■ Data supplied ■
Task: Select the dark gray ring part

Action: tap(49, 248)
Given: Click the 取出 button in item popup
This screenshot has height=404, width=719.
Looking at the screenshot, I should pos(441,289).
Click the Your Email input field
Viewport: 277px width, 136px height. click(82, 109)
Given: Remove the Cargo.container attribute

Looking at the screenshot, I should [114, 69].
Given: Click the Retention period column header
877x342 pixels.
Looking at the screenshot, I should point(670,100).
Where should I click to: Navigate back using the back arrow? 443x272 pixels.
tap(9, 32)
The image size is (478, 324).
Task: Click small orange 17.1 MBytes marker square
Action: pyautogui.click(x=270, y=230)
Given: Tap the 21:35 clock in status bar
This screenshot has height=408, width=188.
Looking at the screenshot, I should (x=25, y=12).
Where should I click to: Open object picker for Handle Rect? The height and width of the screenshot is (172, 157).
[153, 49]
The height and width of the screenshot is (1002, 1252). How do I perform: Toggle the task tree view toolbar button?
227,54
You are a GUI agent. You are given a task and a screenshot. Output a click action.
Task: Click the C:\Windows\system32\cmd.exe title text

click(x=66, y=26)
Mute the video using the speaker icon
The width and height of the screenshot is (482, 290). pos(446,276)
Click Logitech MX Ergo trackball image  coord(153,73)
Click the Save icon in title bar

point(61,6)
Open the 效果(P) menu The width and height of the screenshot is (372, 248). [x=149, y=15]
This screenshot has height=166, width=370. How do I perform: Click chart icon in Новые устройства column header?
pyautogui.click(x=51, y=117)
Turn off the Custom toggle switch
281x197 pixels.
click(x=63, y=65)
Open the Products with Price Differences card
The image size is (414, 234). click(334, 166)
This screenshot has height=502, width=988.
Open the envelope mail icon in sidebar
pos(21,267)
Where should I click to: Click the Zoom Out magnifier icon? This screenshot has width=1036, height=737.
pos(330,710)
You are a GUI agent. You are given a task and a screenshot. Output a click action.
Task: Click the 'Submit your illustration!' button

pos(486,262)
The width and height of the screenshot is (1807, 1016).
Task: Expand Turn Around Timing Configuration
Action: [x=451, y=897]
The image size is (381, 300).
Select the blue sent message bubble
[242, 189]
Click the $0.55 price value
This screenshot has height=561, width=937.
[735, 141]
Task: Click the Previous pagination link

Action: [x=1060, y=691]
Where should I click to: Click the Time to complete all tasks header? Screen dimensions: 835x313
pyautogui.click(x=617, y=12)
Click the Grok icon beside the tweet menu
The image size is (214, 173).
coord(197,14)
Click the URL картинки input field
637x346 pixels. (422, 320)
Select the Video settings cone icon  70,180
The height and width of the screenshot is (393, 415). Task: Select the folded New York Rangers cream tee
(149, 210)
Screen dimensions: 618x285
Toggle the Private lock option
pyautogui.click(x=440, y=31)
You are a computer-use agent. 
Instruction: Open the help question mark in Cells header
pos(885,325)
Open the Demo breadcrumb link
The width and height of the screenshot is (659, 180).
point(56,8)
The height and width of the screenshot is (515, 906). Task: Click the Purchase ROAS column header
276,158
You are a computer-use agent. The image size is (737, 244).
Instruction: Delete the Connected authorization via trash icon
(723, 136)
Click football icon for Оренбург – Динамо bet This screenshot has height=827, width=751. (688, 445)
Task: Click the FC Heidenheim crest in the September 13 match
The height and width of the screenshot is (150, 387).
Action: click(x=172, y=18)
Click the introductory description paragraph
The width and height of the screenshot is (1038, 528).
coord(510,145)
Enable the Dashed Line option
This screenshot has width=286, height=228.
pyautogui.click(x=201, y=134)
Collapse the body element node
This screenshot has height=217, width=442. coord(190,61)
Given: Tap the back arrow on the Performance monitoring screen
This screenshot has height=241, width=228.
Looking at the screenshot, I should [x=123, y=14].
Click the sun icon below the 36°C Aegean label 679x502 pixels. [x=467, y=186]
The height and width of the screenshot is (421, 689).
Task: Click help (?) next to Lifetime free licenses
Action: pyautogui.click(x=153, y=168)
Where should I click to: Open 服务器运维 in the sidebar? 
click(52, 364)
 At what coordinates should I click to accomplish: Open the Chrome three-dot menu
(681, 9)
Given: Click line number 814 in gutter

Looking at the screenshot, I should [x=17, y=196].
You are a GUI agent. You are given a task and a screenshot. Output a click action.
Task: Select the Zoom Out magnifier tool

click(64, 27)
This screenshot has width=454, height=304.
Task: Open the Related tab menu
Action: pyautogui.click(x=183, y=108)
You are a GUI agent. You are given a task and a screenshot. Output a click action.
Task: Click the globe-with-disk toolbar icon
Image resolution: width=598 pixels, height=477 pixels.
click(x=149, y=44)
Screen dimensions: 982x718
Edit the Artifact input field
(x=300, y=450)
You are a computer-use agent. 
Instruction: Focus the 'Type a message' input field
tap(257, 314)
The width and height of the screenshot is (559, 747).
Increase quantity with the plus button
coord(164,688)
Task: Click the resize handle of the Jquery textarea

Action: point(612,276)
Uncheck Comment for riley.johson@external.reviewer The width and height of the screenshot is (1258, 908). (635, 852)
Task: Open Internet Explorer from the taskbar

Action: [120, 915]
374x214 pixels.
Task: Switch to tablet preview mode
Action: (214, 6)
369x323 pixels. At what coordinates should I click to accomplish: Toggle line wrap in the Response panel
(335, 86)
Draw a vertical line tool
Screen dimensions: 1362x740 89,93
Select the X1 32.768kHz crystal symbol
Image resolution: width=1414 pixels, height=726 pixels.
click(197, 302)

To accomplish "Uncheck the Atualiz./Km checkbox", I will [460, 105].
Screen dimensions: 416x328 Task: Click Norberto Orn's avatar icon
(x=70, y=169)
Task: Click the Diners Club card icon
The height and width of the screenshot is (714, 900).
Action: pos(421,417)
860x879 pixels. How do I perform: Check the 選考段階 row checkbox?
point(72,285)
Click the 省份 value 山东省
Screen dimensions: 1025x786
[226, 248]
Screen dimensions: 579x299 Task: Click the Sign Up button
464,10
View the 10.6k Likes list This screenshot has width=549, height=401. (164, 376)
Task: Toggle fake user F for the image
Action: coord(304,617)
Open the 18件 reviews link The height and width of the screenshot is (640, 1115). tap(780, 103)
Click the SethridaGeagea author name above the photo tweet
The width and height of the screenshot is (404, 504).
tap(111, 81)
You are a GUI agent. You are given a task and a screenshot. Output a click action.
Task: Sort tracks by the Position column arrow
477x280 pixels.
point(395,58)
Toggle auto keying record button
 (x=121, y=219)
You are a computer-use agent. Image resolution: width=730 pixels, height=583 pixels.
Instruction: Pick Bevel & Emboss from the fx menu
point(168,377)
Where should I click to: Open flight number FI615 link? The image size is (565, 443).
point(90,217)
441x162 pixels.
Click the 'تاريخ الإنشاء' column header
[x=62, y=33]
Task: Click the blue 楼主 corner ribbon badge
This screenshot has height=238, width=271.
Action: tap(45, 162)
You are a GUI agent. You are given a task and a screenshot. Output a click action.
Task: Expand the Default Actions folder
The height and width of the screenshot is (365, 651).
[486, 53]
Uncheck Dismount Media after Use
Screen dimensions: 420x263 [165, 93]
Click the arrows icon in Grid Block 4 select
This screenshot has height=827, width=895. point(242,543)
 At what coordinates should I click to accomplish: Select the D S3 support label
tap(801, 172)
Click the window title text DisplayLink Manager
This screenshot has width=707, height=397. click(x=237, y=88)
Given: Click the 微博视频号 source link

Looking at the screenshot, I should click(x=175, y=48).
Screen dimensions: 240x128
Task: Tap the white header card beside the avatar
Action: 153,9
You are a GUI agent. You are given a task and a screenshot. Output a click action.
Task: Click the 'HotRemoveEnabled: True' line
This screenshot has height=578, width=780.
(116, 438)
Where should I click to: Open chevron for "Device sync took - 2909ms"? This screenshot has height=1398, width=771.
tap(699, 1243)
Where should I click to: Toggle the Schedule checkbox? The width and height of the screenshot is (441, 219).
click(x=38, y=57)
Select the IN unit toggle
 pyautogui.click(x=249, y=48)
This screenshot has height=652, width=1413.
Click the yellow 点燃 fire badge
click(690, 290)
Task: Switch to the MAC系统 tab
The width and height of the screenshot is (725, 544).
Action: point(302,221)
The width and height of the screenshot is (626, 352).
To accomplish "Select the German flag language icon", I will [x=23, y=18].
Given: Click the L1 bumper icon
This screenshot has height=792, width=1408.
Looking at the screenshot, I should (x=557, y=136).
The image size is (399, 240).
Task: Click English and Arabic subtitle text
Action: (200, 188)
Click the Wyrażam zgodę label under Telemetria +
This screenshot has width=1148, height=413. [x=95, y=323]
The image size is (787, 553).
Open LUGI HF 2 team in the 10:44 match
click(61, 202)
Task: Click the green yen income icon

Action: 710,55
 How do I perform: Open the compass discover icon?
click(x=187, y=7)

■ What the exercise asks ■
Only the lines holding "computer" are wanted, so copy each of them from the material.

■ Solution for this exercise ■
You are a computer-use agent. 
You are a computer-use agent. The image size is (737, 244).
You are a computer-use agent. 
You are a computer-use agent. Image resolution: width=730 pixels, height=583 pixels.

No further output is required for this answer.